◆ Records provided ◆

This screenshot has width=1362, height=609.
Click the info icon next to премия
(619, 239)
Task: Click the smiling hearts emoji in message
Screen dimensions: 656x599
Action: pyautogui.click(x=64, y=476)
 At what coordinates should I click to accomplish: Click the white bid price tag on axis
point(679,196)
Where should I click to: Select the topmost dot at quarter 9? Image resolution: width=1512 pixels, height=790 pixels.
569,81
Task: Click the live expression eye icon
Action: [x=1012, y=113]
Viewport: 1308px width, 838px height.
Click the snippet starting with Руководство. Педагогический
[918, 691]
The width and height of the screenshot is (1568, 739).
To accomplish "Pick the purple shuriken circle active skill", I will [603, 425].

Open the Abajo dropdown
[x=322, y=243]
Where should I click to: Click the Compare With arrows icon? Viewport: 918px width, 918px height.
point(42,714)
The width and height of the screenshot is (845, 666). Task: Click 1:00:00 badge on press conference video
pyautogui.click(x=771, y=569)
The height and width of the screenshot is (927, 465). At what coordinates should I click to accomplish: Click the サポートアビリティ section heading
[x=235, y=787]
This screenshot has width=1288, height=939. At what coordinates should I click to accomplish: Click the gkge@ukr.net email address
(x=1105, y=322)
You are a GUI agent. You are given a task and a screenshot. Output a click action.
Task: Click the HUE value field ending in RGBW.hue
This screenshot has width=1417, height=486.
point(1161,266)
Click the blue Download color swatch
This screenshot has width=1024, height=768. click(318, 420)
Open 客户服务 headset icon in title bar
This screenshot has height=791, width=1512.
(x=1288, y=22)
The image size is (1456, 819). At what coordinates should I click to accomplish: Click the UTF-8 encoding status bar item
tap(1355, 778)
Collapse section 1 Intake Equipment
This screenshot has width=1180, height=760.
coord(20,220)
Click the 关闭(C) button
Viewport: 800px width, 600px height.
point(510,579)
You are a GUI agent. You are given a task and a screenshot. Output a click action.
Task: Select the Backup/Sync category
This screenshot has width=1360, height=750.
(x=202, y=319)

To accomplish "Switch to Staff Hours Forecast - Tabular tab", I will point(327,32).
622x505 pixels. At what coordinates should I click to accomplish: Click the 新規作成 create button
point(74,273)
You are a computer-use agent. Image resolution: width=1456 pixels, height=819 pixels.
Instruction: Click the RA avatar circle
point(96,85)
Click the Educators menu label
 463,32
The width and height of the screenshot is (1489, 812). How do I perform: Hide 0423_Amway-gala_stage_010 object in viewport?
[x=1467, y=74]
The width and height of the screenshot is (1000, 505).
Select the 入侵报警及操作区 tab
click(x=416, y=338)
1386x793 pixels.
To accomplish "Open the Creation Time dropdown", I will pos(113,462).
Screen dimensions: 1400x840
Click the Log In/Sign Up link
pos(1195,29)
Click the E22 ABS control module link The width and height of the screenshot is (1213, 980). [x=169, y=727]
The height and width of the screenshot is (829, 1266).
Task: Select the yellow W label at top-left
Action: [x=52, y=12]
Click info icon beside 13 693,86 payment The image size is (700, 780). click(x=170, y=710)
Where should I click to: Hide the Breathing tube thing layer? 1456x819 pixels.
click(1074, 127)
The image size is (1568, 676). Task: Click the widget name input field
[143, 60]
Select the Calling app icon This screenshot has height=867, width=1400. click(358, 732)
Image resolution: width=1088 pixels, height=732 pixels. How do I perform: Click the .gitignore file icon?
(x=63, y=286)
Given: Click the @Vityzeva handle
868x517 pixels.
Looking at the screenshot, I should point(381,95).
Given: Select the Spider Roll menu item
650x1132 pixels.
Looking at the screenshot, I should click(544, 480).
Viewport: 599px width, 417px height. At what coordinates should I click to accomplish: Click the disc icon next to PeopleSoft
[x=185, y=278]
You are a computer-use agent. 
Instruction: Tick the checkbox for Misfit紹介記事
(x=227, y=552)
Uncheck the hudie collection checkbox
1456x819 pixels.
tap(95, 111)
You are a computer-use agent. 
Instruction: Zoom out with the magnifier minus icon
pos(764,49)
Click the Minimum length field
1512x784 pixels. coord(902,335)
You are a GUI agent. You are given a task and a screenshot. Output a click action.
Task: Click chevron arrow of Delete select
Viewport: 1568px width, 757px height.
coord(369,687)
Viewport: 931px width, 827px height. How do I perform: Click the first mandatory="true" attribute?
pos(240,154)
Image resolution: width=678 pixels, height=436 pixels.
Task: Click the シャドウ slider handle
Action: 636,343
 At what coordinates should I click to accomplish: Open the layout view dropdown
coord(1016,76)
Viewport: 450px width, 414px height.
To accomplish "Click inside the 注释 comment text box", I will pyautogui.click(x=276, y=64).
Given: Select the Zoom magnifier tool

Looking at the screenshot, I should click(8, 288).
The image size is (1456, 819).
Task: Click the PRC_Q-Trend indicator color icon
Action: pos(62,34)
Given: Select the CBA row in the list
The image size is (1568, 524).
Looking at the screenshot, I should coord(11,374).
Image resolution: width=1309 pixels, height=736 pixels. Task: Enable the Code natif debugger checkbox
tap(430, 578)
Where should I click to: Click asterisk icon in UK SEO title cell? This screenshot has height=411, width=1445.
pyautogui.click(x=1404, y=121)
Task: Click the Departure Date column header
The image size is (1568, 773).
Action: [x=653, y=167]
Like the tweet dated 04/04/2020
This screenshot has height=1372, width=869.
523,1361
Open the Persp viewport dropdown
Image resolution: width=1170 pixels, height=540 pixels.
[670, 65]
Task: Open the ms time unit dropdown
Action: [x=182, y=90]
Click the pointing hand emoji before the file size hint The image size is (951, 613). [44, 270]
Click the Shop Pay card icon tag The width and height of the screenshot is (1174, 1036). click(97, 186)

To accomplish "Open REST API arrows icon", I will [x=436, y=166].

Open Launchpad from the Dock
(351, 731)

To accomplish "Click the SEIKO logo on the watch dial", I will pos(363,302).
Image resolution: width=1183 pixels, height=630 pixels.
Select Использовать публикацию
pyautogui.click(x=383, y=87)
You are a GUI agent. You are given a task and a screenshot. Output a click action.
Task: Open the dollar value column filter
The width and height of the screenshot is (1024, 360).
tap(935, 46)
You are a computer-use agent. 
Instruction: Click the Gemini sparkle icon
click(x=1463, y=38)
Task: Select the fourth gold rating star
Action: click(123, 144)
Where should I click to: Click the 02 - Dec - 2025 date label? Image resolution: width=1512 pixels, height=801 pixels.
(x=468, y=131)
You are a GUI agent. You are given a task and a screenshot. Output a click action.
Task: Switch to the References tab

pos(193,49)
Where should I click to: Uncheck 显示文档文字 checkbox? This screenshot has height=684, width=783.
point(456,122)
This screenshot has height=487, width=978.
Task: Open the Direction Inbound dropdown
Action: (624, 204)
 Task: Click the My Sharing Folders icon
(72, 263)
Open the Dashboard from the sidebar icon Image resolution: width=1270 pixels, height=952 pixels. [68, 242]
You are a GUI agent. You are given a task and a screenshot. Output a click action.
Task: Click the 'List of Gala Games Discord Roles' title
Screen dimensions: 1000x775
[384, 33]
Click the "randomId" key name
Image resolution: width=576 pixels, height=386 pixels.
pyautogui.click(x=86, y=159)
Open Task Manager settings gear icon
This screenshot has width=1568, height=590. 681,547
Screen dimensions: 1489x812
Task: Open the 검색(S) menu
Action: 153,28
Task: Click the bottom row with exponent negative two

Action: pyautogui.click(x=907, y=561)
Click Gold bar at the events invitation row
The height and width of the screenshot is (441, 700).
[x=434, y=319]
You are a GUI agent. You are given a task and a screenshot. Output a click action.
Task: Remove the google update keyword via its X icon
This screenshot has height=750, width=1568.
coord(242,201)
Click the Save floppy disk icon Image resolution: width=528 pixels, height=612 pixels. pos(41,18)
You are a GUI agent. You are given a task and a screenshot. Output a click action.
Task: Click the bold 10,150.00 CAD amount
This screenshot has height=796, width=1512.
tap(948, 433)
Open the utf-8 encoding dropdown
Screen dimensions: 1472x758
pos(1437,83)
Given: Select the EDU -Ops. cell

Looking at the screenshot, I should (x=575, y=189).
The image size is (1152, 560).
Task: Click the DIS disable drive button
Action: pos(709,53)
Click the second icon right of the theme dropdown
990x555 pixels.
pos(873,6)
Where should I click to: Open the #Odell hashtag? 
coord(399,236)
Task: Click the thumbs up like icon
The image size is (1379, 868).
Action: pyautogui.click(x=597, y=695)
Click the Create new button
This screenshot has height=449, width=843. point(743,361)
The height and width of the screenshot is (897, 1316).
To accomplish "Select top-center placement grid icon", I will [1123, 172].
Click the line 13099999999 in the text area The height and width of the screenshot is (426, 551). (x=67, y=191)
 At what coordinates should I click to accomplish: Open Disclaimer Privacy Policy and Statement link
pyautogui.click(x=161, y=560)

◆ What you need to do ◆
Rewrite the material from the line containing "Given: Click the @Vityzeva handle" through the line containing "[x=185, y=278]", swapping "Given" for "Task" and leaving everything else as it stands.

◆ Final result ◆
Task: Click the @Vityzeva handle
868x517 pixels.
Looking at the screenshot, I should point(381,95).
Task: Select the Spider Roll menu item
650x1132 pixels.
Looking at the screenshot, I should click(544, 480).
Viewport: 599px width, 417px height. At what coordinates should I click to accomplish: Click the disc icon next to PeopleSoft
[x=185, y=278]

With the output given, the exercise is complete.